No había más remedio el pasado jueves, ante la marea que llenó las calles, que acudir al calificativo histórico para explicar lo que estaba pasando. Y sí, no se recordaba una movilización así en Málaga desde, al menos, el No a la guerra. Un servidor se quedó trabajando en la redacción, como correspondía, mientras compañeras, amigas y cómplices me iban narrando vía wasap los acontecimientos y, al mismo tiempo, su entusiasmo. Me daban cuenta de las emociones, de la impresión de punto de inflexión, de antes y después, de que nada volverá a ser lo mismo, de que el Gobierno ya no podrá mirar para otro lado. Y, desde luego, la posibilidad de formar parte de un movimiento capaz de transformar la historia es altamente tentadora. La manifestación del 8 de marzo entrañó una reivindicación sonora, festiva, múltiple, rigurosa en sus justas exigencias y humana como un abrazo que abarcara la ciudad desde el corazón hasta sus extremos: un cambio de rumbo con las mujeres al volante en el que cabemos todos. La convocatoria sirvió para muchas cosas, pero tal vez su mayor logro fue la preclara definición de lo que es el feminismo frente a quienes pretenden desvirtuar su sentido: no hablamos de una revuelta contra los hombres, ni de la consideración de éstos como enemigos, ni de una relectura rancia e interesada de la historia y la cultura, ni mucho menos de un sistema orquestado para dejar fuera al discrepante; hablamos de una defensa de la igualdad cimentada en la visibilidad de las mujeres, de su trabajo y su aportación a la sociedad, para la consecución de un mundo mejor. Insisto: ya no vale pintar el feminismo como aquel aquelarre de brujas, ni como aquel contubernio castrador de feminazis (término que, esperemos, haya quedado al fin sepultado para siempre), ni como ese rictus de funeral para el reparto de carnets que acreditan a las buenas mujeres y los buenos varones. El feminismo es, muy al contrario, un clamor para que nadie se quede fuera en un contexto que nos señala a todos, y especialmente a todas, como prescindibles. La calle fue la evidencia.
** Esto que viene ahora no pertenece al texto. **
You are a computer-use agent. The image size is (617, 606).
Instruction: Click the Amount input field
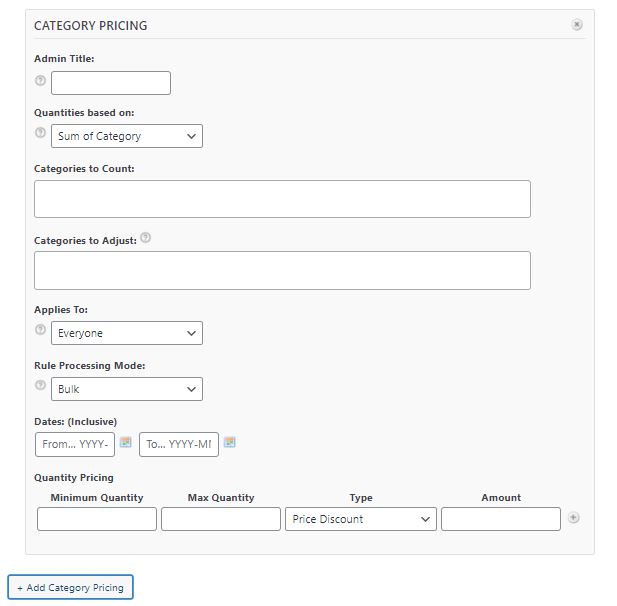[501, 519]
Ayer mismo, sin embargo, me sorprendió escuchar en algunas tertulias radiofónicas a encendidos expertos que se aferraban a cualquier argumento para desacreditar las movilizaciones: que si algunas periodistas que habían acudido a cubrirlas se habían incorporado entre las manifestantes, que si habían increpado a tal portavoz político, que si algunos lemas coreados reclamaban una mayor intervención del Estado (lo que cierto sector liberal interpreta de inmediato como un ataque a las libertades individuales), que si se pidió la igualdad de esta manera y no de aquella y otros muchos arbolitos puestos con la intención de que no se viera el bosque, lo que no dejaba de resultar ridículo ante la magnitud de la concentración. Y tal vez sí que corramos un riesgo: asumir que tenemos la utopía a mano entraña a menudo la convicción de que ya la habitamos en plenitud. Cabe, pues, recelar de las utopías y atender a medidas legales concretas y su estricta aplicación. Y que ardan los tertulianos, si quieren.